* [Saved data entries]:

※

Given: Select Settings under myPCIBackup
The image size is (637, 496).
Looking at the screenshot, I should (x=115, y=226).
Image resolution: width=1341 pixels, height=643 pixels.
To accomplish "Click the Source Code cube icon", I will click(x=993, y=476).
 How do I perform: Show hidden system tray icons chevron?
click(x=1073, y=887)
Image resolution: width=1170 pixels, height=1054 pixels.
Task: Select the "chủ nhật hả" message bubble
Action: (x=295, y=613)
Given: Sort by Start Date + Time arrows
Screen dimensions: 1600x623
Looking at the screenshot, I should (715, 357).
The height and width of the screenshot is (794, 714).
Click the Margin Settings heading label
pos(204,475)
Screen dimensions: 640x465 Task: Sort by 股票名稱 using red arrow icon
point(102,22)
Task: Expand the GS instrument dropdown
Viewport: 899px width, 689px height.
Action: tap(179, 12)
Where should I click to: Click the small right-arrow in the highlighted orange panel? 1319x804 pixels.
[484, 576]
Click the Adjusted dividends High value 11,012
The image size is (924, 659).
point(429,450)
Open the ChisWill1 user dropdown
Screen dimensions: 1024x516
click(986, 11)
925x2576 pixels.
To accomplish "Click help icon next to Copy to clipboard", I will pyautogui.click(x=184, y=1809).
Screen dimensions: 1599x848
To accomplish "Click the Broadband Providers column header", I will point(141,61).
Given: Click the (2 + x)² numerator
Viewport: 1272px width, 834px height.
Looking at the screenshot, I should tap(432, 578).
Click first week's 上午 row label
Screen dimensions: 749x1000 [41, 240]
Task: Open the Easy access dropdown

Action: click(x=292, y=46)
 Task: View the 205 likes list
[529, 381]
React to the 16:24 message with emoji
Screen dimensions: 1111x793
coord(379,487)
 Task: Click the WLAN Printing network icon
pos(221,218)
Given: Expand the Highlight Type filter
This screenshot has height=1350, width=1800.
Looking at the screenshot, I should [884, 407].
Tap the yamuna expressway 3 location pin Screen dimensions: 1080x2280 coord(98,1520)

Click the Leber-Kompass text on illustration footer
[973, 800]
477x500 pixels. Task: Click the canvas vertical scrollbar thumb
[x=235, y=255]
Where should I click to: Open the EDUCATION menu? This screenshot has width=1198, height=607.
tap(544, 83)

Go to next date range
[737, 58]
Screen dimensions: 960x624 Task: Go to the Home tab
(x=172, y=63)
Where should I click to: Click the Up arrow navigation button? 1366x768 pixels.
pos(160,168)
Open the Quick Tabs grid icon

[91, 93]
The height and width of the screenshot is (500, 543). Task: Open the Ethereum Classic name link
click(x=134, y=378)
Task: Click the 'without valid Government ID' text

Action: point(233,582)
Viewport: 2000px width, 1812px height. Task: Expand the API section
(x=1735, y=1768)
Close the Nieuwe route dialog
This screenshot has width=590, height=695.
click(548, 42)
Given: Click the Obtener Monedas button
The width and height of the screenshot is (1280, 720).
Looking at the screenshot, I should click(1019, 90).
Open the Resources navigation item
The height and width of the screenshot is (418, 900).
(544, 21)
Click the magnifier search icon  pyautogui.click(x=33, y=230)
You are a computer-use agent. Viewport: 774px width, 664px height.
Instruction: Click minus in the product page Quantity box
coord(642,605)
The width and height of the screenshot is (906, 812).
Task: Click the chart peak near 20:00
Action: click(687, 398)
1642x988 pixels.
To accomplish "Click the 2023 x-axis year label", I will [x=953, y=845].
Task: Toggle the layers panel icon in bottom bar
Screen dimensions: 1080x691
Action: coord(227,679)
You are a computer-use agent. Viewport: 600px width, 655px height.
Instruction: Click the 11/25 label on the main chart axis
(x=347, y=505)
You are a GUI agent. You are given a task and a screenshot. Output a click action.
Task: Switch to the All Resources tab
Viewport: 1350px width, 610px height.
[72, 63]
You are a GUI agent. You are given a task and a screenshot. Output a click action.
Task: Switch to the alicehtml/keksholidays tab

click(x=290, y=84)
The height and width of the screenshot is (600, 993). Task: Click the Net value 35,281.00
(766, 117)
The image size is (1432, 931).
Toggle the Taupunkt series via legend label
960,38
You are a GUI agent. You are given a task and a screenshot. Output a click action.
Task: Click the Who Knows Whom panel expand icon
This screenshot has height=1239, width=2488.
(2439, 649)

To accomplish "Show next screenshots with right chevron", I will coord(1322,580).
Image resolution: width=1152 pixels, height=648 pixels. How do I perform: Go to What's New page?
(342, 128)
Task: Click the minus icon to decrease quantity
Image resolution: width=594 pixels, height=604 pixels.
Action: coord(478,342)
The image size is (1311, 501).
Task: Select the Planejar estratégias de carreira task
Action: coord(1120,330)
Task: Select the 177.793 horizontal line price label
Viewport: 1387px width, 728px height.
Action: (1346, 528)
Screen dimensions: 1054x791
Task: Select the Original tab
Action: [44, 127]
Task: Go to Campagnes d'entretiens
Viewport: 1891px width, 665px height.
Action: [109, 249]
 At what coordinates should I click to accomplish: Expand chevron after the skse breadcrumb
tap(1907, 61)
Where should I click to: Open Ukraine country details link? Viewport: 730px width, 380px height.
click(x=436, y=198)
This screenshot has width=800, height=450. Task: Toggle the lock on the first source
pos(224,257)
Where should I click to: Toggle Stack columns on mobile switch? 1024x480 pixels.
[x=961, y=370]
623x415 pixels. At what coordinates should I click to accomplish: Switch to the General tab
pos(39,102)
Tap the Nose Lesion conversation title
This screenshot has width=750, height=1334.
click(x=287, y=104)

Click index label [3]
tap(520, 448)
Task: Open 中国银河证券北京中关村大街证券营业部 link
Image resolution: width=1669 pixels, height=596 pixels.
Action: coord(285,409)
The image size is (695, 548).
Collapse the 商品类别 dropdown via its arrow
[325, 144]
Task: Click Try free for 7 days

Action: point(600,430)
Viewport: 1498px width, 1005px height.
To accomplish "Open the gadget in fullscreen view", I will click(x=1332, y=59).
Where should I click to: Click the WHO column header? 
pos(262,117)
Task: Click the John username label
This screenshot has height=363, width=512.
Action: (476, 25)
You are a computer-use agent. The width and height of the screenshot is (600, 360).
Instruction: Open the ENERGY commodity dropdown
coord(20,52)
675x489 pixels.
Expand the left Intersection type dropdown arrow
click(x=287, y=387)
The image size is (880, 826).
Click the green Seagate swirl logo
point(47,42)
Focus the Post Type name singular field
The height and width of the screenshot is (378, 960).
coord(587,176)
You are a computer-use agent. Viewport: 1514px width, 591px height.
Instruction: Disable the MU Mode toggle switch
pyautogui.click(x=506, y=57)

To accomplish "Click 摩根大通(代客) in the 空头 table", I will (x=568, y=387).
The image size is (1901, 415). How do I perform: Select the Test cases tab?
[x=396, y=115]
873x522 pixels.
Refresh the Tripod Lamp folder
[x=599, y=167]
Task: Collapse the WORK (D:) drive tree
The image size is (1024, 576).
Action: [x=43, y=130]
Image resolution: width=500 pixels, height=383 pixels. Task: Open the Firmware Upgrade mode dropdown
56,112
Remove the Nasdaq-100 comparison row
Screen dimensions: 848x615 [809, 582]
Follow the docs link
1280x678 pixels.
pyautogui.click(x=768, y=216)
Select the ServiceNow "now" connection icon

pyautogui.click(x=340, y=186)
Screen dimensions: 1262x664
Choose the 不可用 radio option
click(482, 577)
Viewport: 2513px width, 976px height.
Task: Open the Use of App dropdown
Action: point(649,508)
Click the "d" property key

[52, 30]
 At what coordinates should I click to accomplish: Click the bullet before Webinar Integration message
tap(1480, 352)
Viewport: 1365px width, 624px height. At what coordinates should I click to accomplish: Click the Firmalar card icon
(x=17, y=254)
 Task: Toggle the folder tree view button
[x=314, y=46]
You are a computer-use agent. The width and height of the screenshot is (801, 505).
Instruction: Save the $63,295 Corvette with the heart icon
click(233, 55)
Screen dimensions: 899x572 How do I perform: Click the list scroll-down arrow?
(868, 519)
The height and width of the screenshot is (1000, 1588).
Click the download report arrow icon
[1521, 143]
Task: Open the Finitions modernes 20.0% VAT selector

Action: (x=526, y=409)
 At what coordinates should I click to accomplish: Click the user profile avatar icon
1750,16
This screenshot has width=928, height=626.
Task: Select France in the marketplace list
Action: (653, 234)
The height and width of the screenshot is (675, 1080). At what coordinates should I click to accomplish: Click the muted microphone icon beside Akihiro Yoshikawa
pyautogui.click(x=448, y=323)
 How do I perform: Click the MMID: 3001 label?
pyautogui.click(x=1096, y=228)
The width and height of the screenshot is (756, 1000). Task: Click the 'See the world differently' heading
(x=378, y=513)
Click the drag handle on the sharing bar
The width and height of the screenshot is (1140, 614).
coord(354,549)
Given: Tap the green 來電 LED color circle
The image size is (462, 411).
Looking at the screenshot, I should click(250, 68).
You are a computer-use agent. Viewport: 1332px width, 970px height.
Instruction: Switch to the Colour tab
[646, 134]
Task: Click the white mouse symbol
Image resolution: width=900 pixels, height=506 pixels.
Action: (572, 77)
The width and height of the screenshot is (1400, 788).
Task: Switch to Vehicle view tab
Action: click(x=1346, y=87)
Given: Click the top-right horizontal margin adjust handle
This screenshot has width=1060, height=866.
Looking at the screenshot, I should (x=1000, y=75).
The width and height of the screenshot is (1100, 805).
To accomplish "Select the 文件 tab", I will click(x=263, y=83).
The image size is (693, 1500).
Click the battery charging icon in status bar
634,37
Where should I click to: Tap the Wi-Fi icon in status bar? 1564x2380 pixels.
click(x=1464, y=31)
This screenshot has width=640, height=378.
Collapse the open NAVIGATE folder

※

* [AIM OF THE EXERCISE]: Search the entries above for "computer". Return every line that has it.

* [ANSWER SECTION]:
You are a computer-use agent. Viewport: 774px width, 664px height.
You are a computer-use agent. Viewport: 600px width, 655px height.
You are a computer-use agent. The width and height of the screenshot is (600, 360).
You are a computer-use agent. Viewport: 1514px width, 591px height.
You are a computer-use agent. The width and height of the screenshot is (801, 505).
You are a computer-use agent. Viewport: 1332px width, 970px height.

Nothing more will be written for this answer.